§ **TASK GOAL**
Once the pictures have been set aside, copy every remaining entry exactly.

##############################

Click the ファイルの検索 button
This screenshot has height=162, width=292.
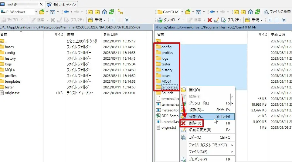pyautogui.click(x=277, y=12)
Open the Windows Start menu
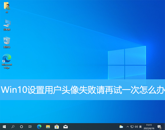The image size is (165, 130). [4, 127]
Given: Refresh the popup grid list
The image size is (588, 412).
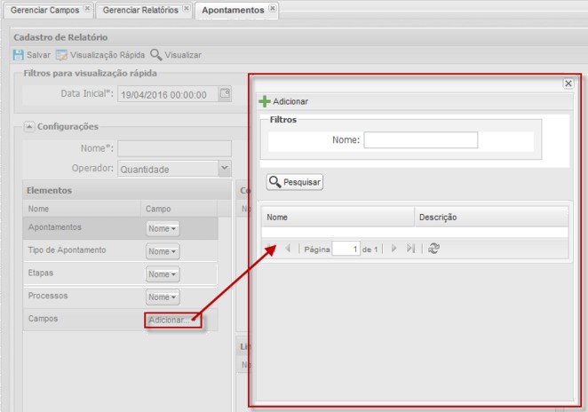Looking at the screenshot, I should 433,249.
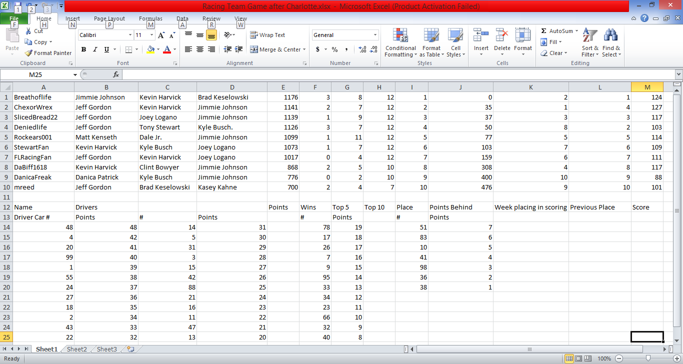
Task: Click the Increase Font Size icon
Action: coord(162,35)
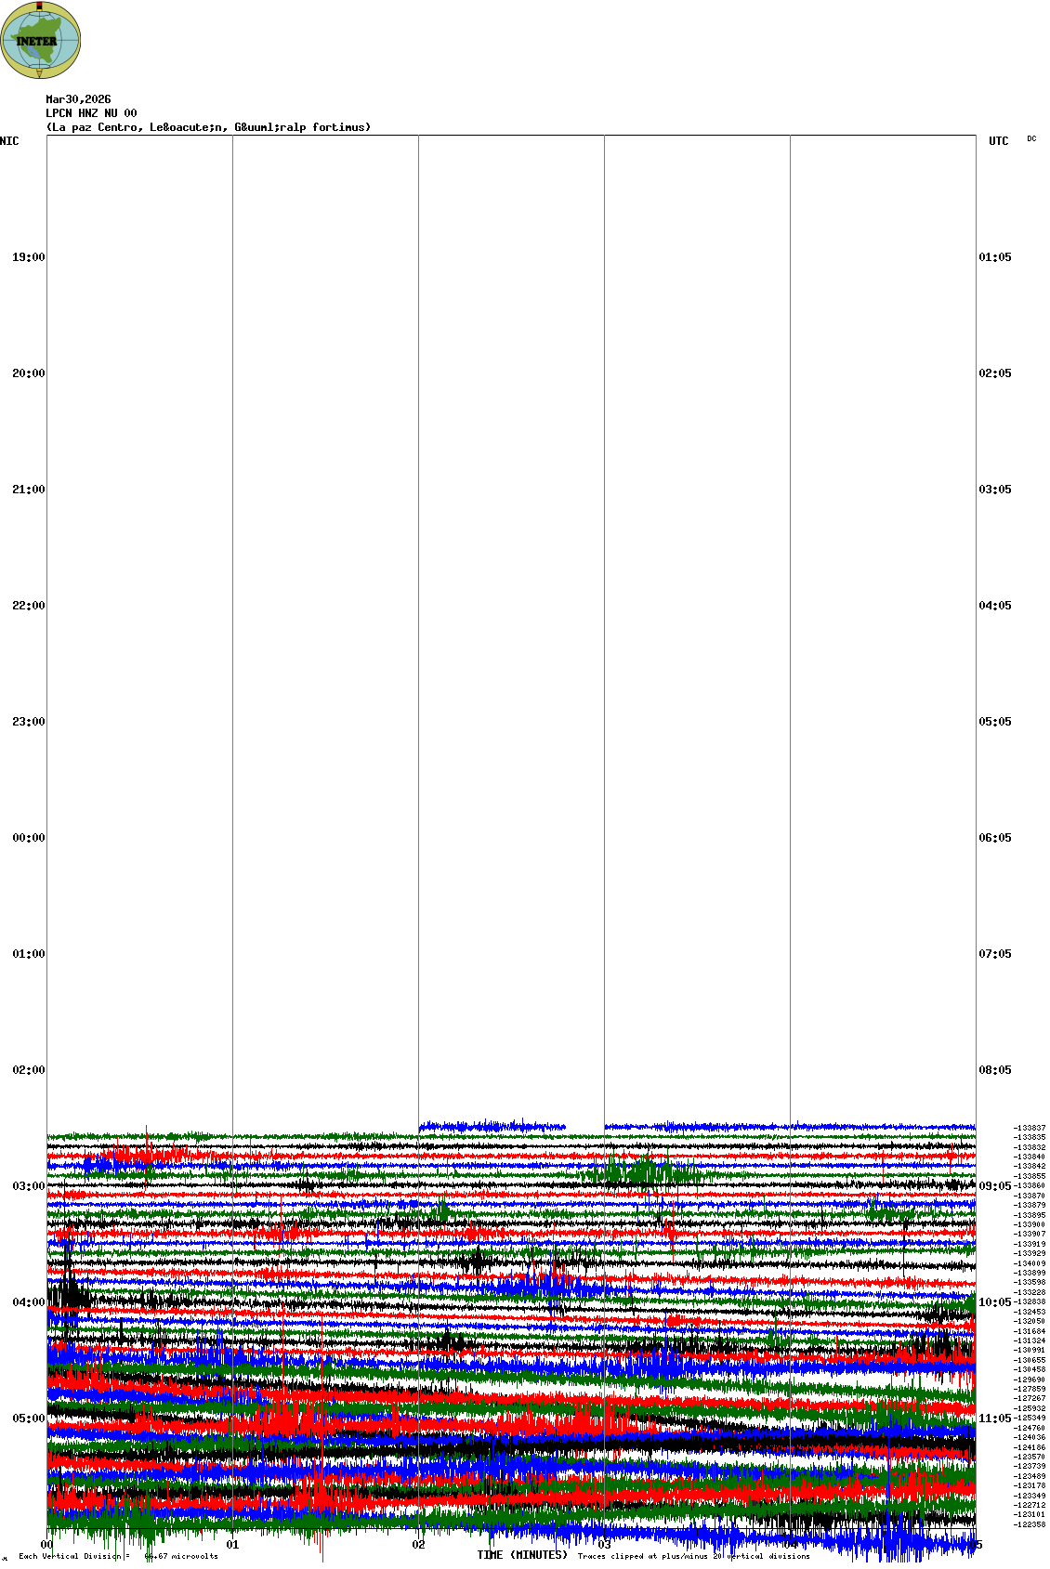Click the 11:05 UTC time label
This screenshot has height=1569, width=1050.
tap(995, 1419)
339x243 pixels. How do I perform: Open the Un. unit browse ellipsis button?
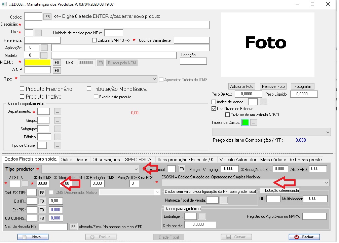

##############################

§ **ANSWER BELOW**
Click the ファイルの検索 button
This screenshot has height=162, width=292.
pyautogui.click(x=277, y=12)
Open the Windows Start menu
The image size is (165, 130). [4, 127]
Given: Refresh the popup grid list
The image size is (588, 412).
Looking at the screenshot, I should 433,249.
Task: Click the Increase Font Size icon
Action: coord(162,35)
Click the 11:05 UTC time label
This screenshot has height=1569, width=1050.
tap(995, 1419)
339x243 pixels. How do I perform: Open the Un. unit browse ellipsis button?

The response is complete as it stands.